(Pointing data for screenshots and documents)
※
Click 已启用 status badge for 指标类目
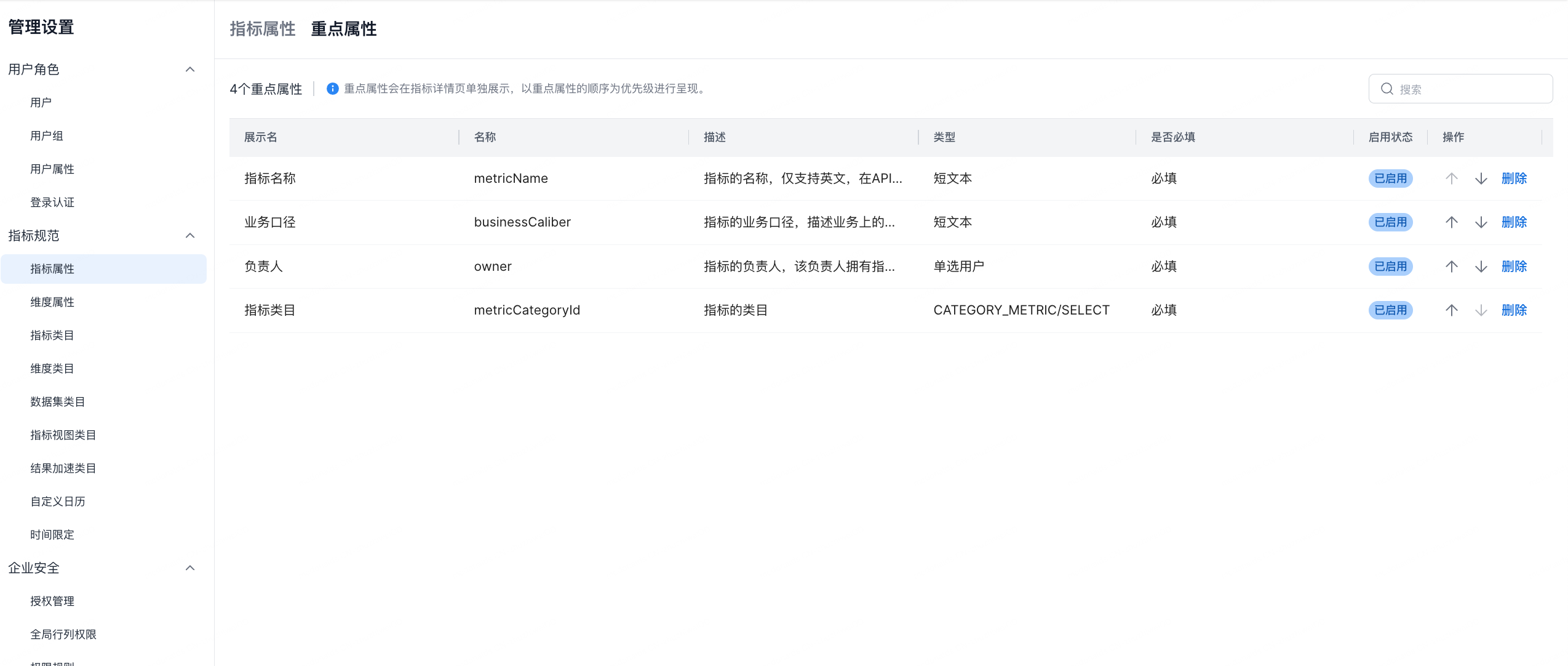Viewport: 1568px width, 666px height. pyautogui.click(x=1390, y=310)
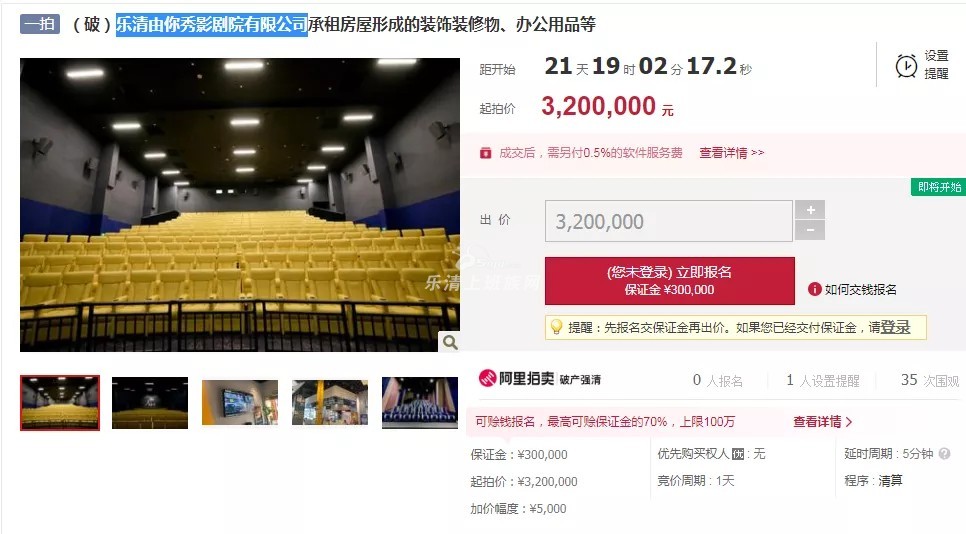Click the 登录 login link
Viewport: 966px width, 534px height.
pyautogui.click(x=895, y=328)
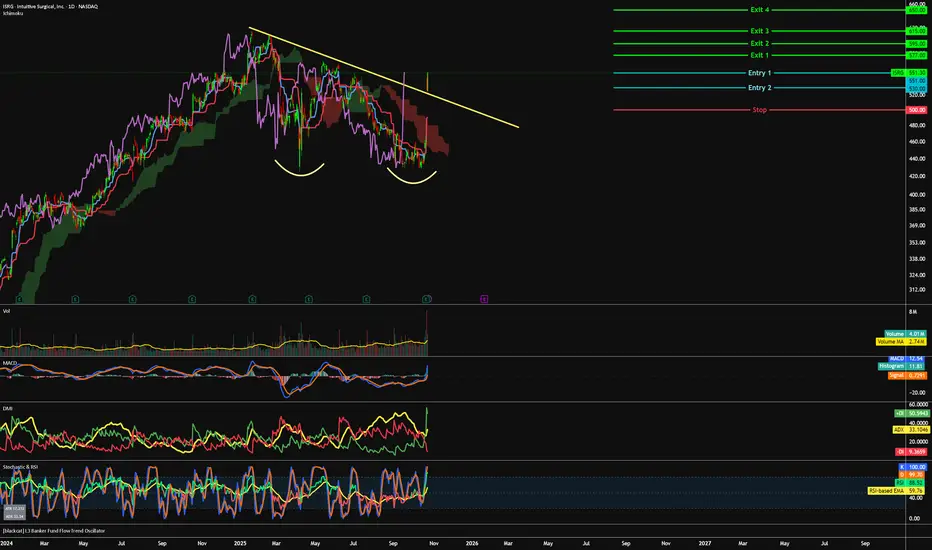The width and height of the screenshot is (932, 550).
Task: Select the Vol indicator legend label
Action: coord(7,311)
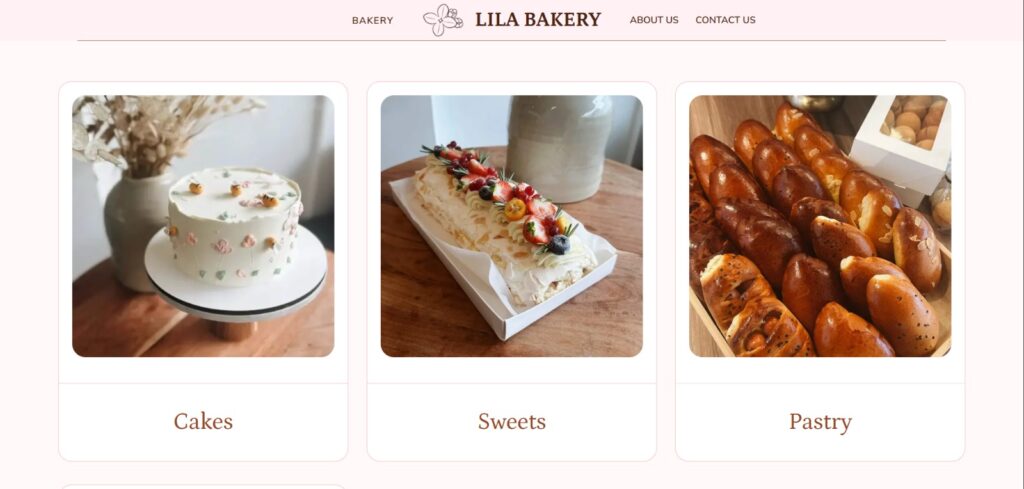This screenshot has width=1024, height=489.
Task: Click the partially visible card below Cakes
Action: (203, 486)
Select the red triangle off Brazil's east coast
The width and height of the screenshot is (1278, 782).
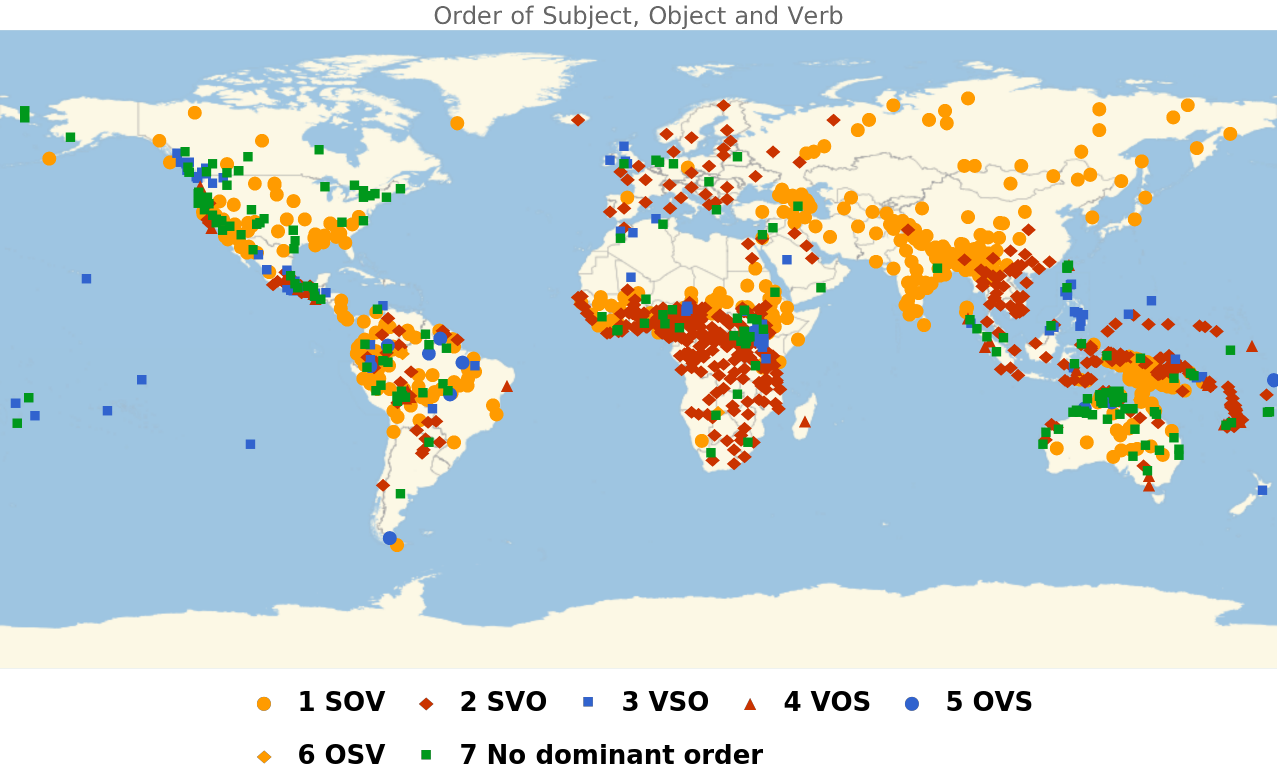507,386
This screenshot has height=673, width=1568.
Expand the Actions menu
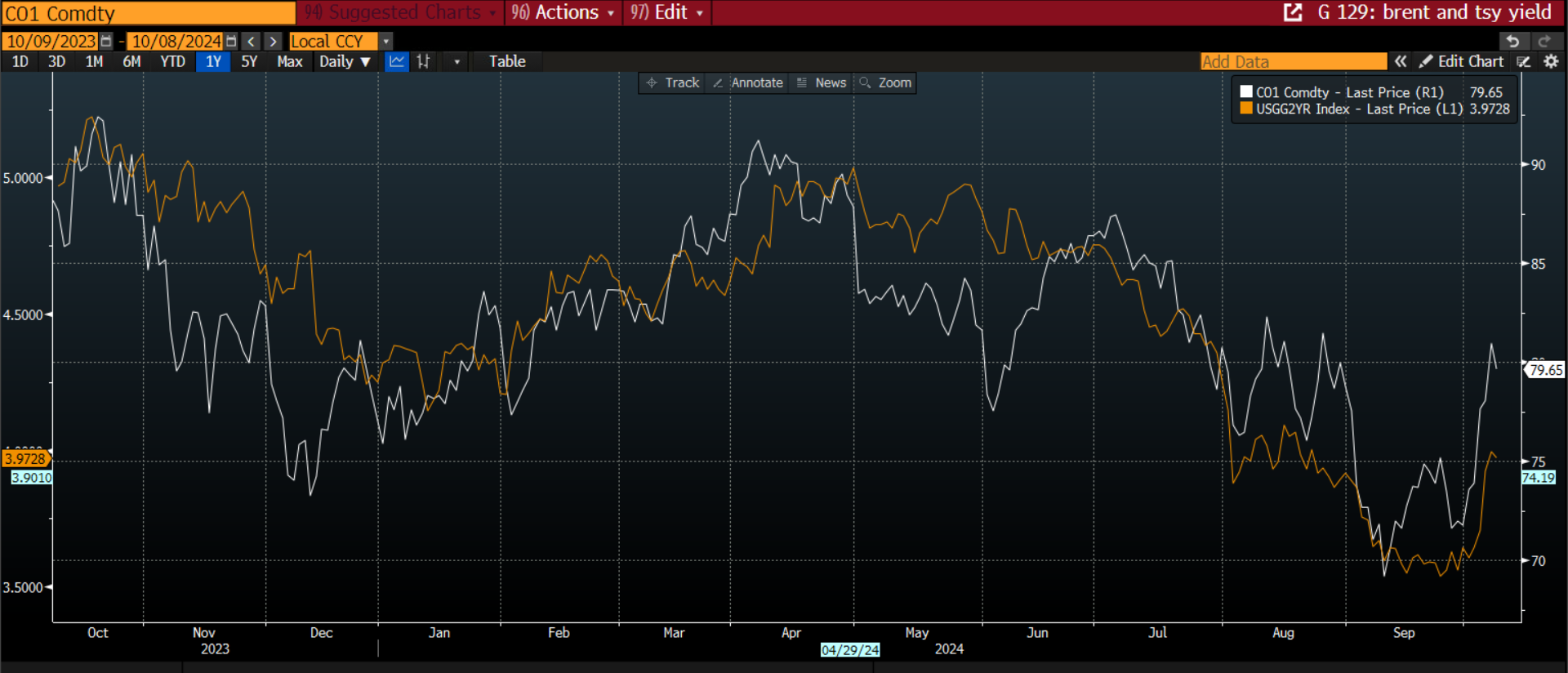(564, 12)
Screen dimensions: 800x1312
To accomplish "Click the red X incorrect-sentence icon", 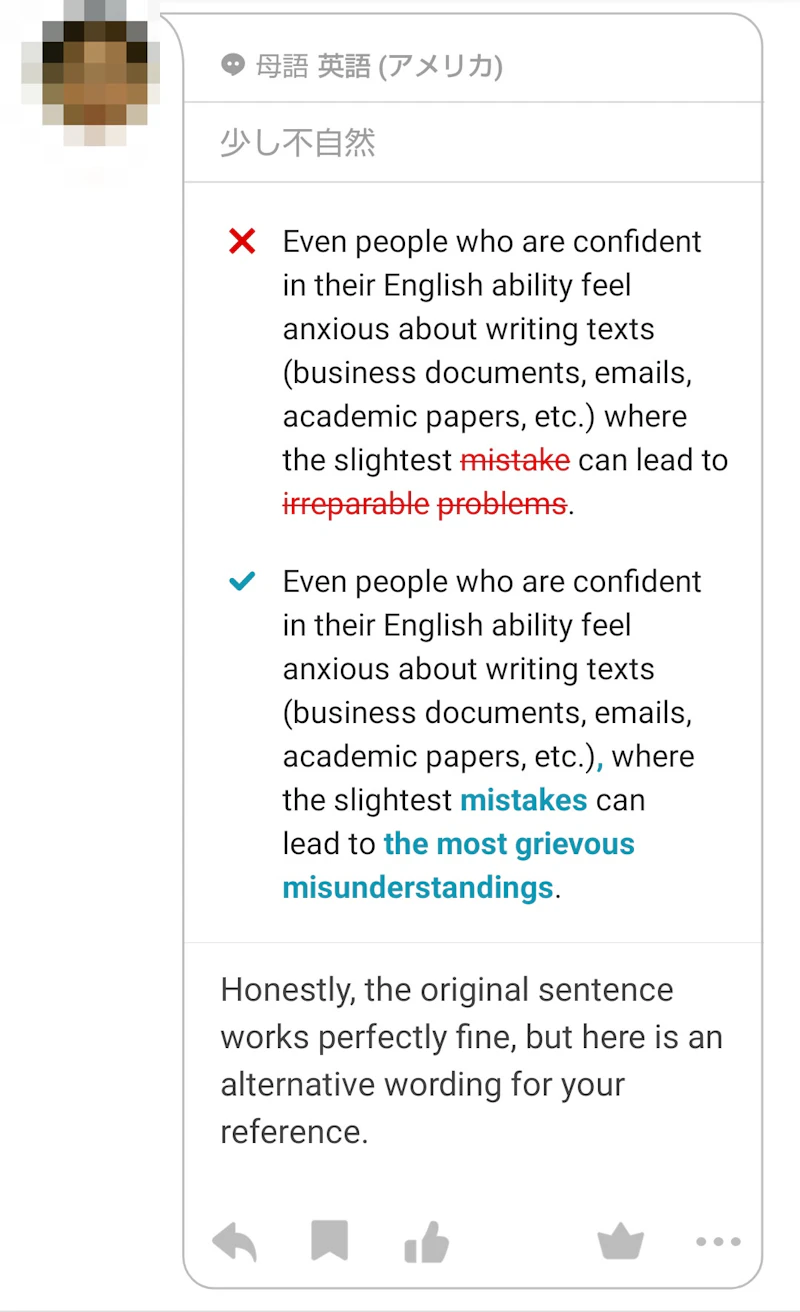I will click(x=242, y=241).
※
| What is being asked |
Copy each line of the records above that contains the string "Select". Match case exactly.

| Final answer |
Task: Select the Vol indicator legend label
Select the red triangle off Brazil's east coast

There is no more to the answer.